7. Bell curve: Defending Le'Veon Bell's poor season, Douglas pointed to Bell's 87-yard rushing game against the Ravens on Dec. 12. Douglas said, "We saw Le'Veon be Le'Veon." It was a solid performance, in part because he ran with a downhill mentality, but let's not make it out to be vintage. It took him 21 carries to get those 87 yards, a pedestrian 4.1 yards per attempt. It also doesn't disprove the theory held by some that he lost some explosiveness as the season progressed. Remember, he played the Baltimore game on 10 days' rest because he missed the previous game with an illness. Any running back would benefit from fresh legs late in a season.

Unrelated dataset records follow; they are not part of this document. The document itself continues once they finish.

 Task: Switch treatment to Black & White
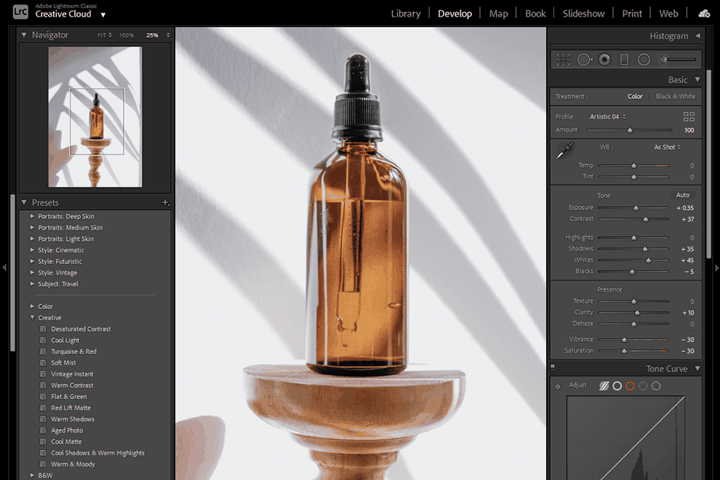(675, 97)
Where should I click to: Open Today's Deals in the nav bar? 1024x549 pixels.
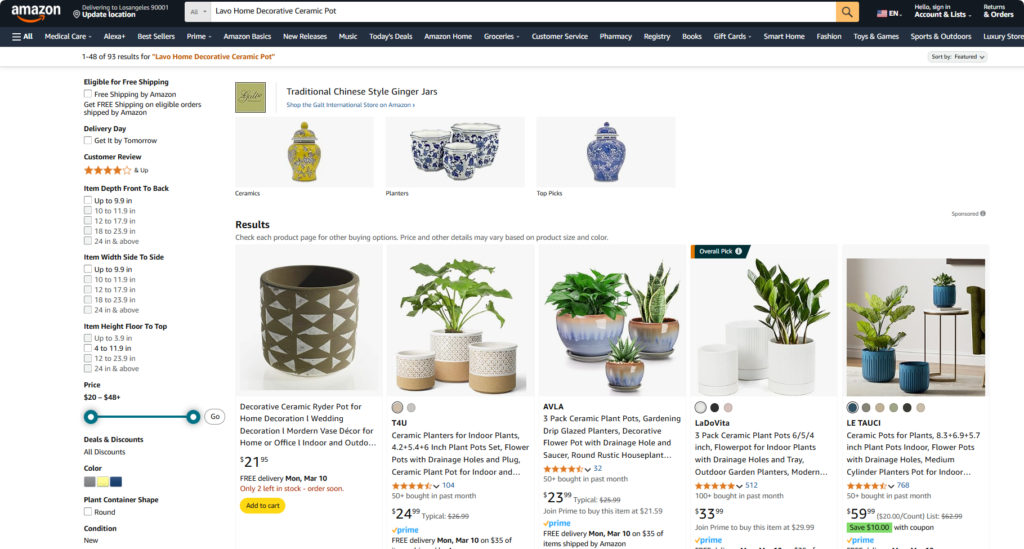click(x=391, y=37)
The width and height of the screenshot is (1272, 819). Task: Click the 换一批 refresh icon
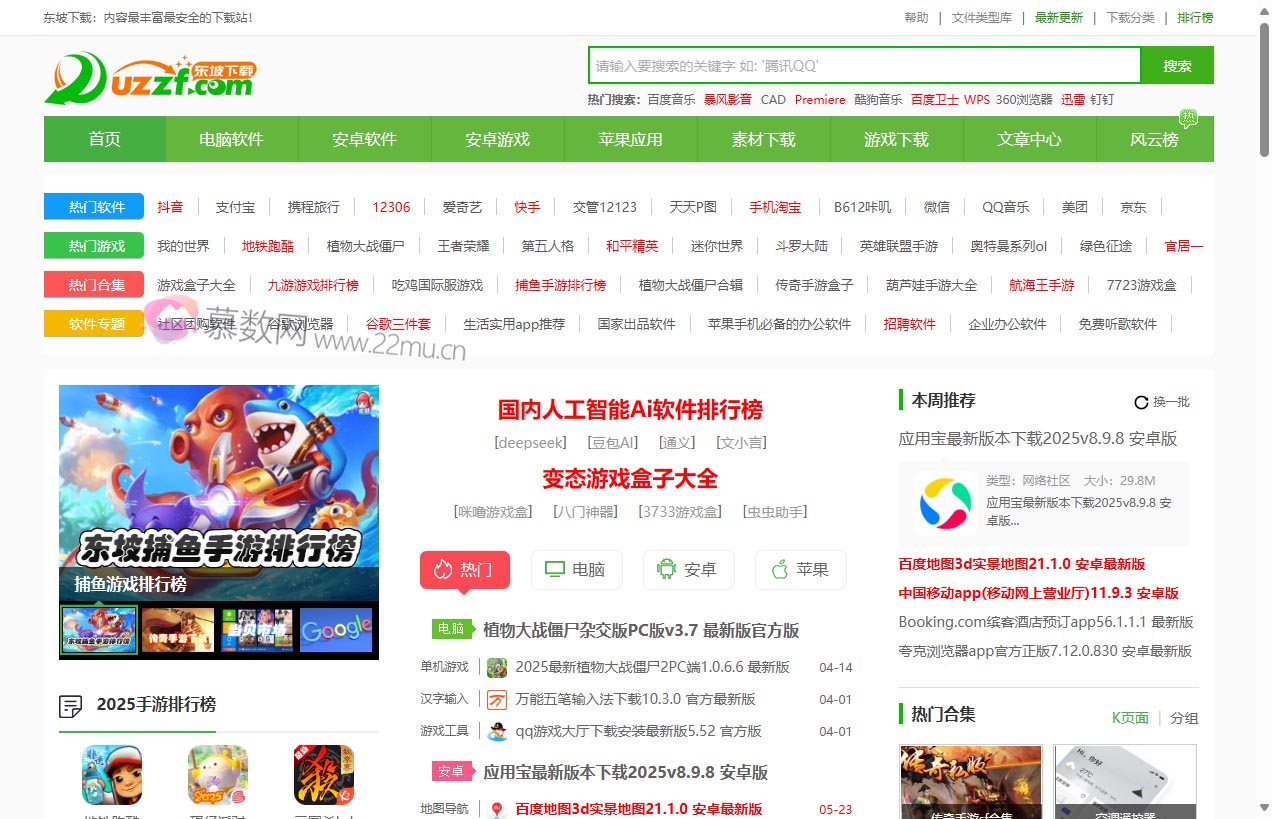pyautogui.click(x=1141, y=402)
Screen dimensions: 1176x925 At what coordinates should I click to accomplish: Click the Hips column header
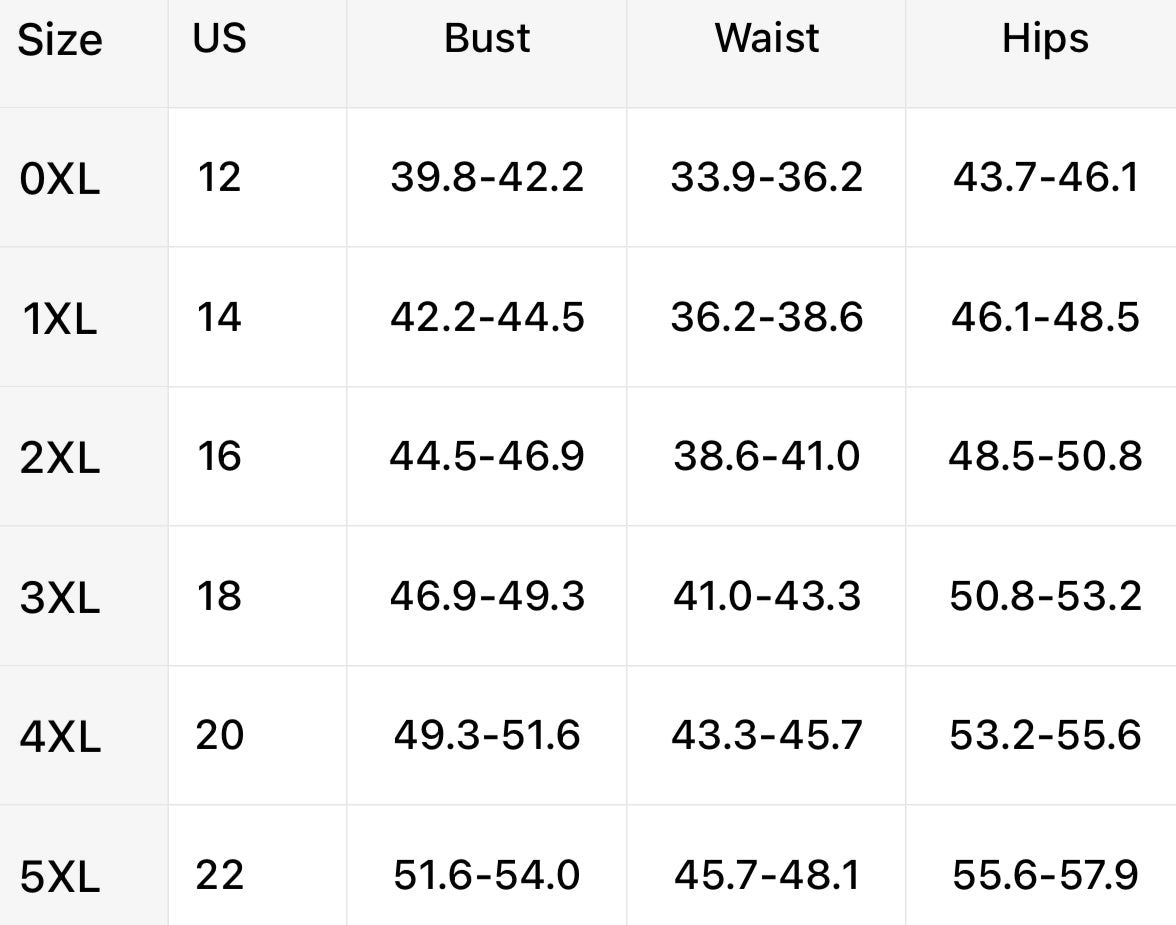click(x=1046, y=40)
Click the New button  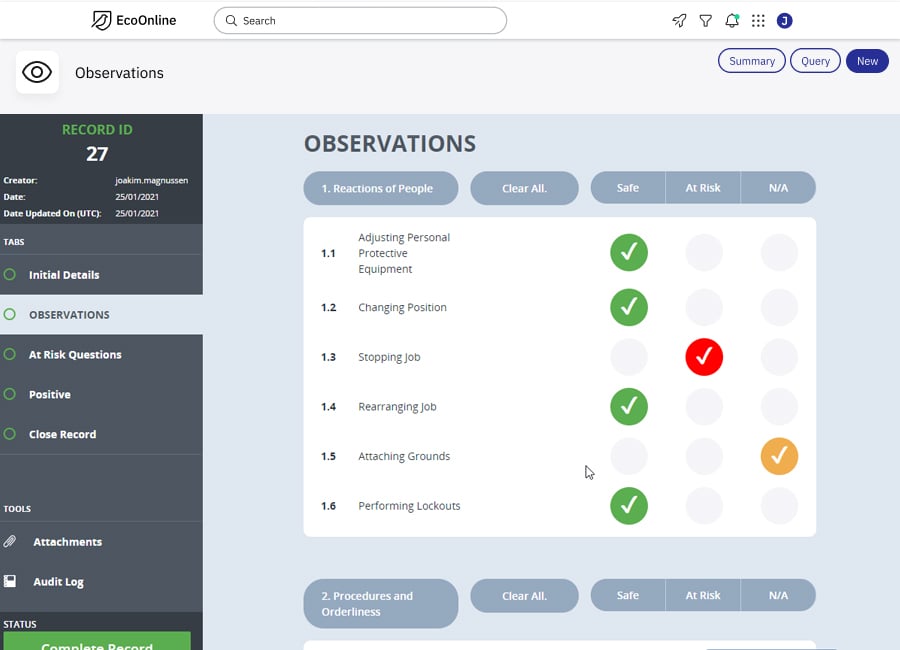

Look, I understand the Jets' position. They know Bell isn't going anywhere and they want to create positive vibes for 2020, hoping to maximize his chances for success. They can help him by building a better line.

8. Ain't over 'til it's over: The prevailing sentiment is the Jets will lose wide receiver Robby Anderson in free agency, but I can tell you this: They're not going down without a fight. If they do lose him, it will hurt their team speed on offense, an area they would like to improve.

9. Injury update: Darnold (left thumb) and linebacker C.J. Mosley (groin), both of whom are recovering from surgery, are expected to be ready for the spring, according to coach Adam Gase. Wide receiver Quincy Enunwa (neck) is rehabbing at the facility, but he still hasn't been medically cleared, per Douglas.

10. The last word: "He had offers. There were different places that wanted him the last few years and he waited for the right offer. This [the Jets] is the place he wanted to go. He saw the potential. He saw the quarterback. He's obsessed with winning. I wouldn't bet against him, I can tell you that much." -- McShay on Douglas.